In describing elements of some embodiments of the present disclosure, various terms such as first, second, A, B, (i), (ii), (a), (b), etc., may be used. Such terms are used solely for the purpose of differentiating one element from the other but not to imply or suggest the substances, order or sequence of the elements. Throughout this specification, when a portion were described as “comprises” or “includes” an element, the portion is meant to further include other elements, not excluding them, unless otherwise mentioned.

The following will describe an automatic RF filter tuning system and a method for manufacturing a filter using the same according to some embodiments of the present disclosure with reference to the accompanying drawings.

FIG. 1 is an exploded perspective view of an RF filter according to an embodiment of the present disclosure. FIG. 2A is a partial cross-sectional view of a cover of FIG. 1 taken along line A-A′. FIG. 2B is an exemplary view illustrating that a dot pattern is formed on a tuning area (a) of FIG. 2A.

An automatic RF filter tuning system 300 according to some embodiments will be described starting, for convenience's sake, from an RF filter 100 used in the system. As illustrated in FIG. 1, the RF filter 100 includes a conductive container 110 and a cover 120.

The conductive container 110 is internally divided by partitions to construct a plurality of cavities 130 each centrally including a resonance element 140. Further, some of the partitions for dividing the cavities 130 include a coupling window 150 for providing a coupling between neighboring cavities 130.

The cover 120 is adapted to close the top of the conductive container 110, including tuning areas 160 where tuning will be performed by a tuning unit 330 to be described (referring to FIGS. 3 and 4) and thorough holes 170 each adapted to tune a coupling.

As illustrated in FIG. 2A, the tuning area 160 is formed thinner than the rest of the cover 120 so as to be tuned by a tuning unit 330 (FIG. 3), and is positioned at a portion of the cover 120 correspondingly 5 to the resonance element 140.

Accordingly, when the tuning area 160 is stricken by a striking unit 210, the tuning area 160 has a dot pattern (a) formed therein as illustrated in FIG. 2B.

The tuning area 160 further includes a shorting hole 180 formed 10 centrally thereof, which is inserted with a conductive shorting pin 510 (FIG. 5) that shorts the resonance element 140 correspondingly to each tuning area 160 when performing a frequency tuning process.

Through holes 170 are each positioned at a portion of the cover 120 correspondingly to the coupling window 150 so that a cut screw (not illustrated) is inserted in the through hole 170 for a coupling tuning between neighboring cavities 130.

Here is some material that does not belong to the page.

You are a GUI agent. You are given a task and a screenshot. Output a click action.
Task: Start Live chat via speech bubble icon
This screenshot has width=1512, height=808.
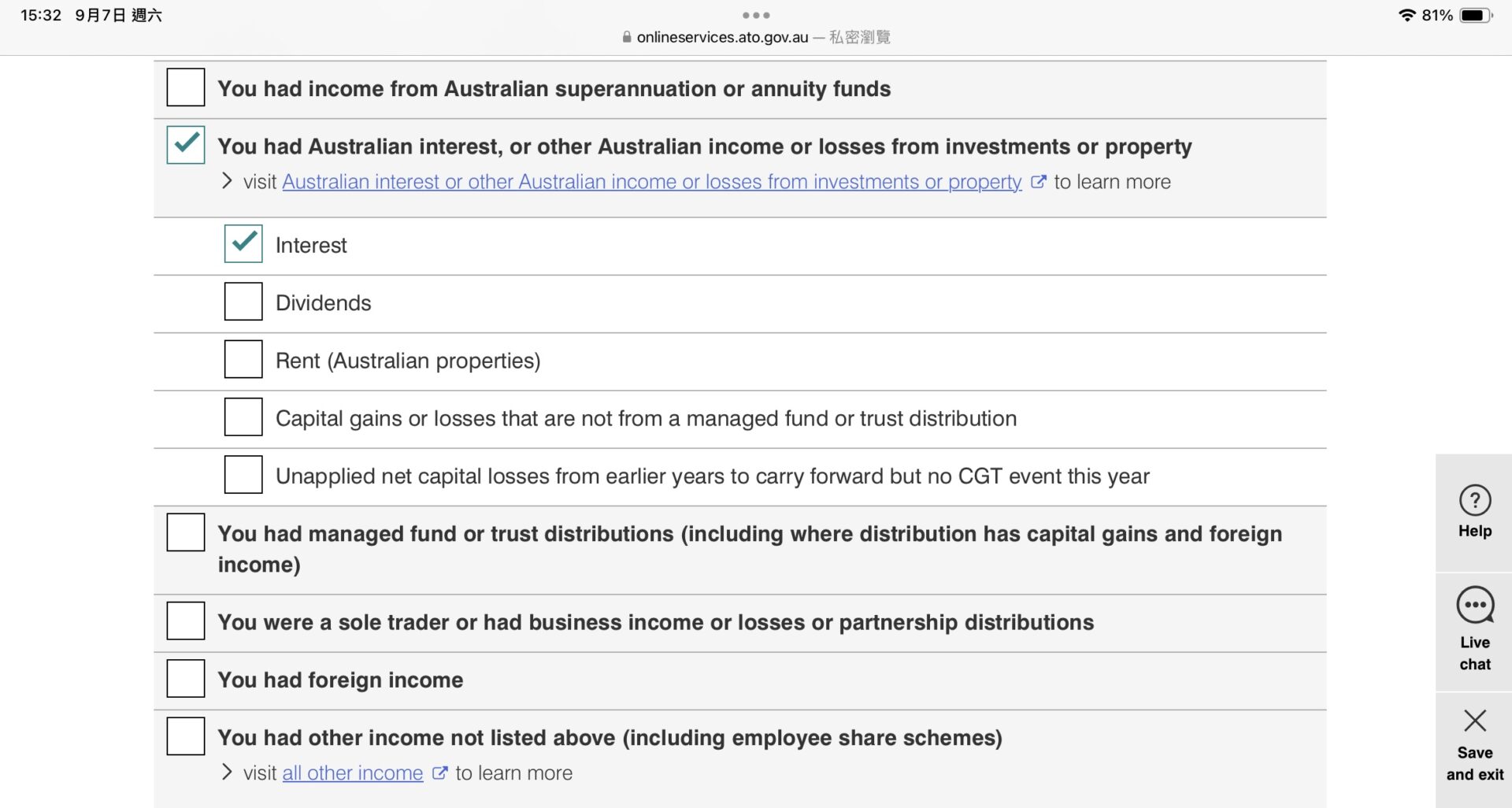tap(1474, 606)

The RF filter 100 may further include measuring ports 190 each configured to measure a resonance value of each resonance element 140 by using the measuring unit 310 (FIGS. 3 and 4) when performing the frequency tuning process. Used when tuning the RF filter 100, each measuring port 190 is provided on a side of each cavity 130 and is connected to each resonance element 140.

As illustrated in FIG. 1, the RF filter 100 may also include a port 195a to be connected with a transmit circuit or a receive circuit and a port 195b to be connected with an antenna.

FIG. 3 is a block diagram of an automatic RF filter tuning system according to some embodiments of the present disclosure. FIG. 4 is a schematic diagram of an automatic RF filter tuning system according to some embodiments. FIG. 5 is an exemplary view in which shorting pins and measuring pins are used according to some embodiments. Hereinafter, an automatic RF filter tuning system 300 will be described with reference to FIGS. 3 to 5.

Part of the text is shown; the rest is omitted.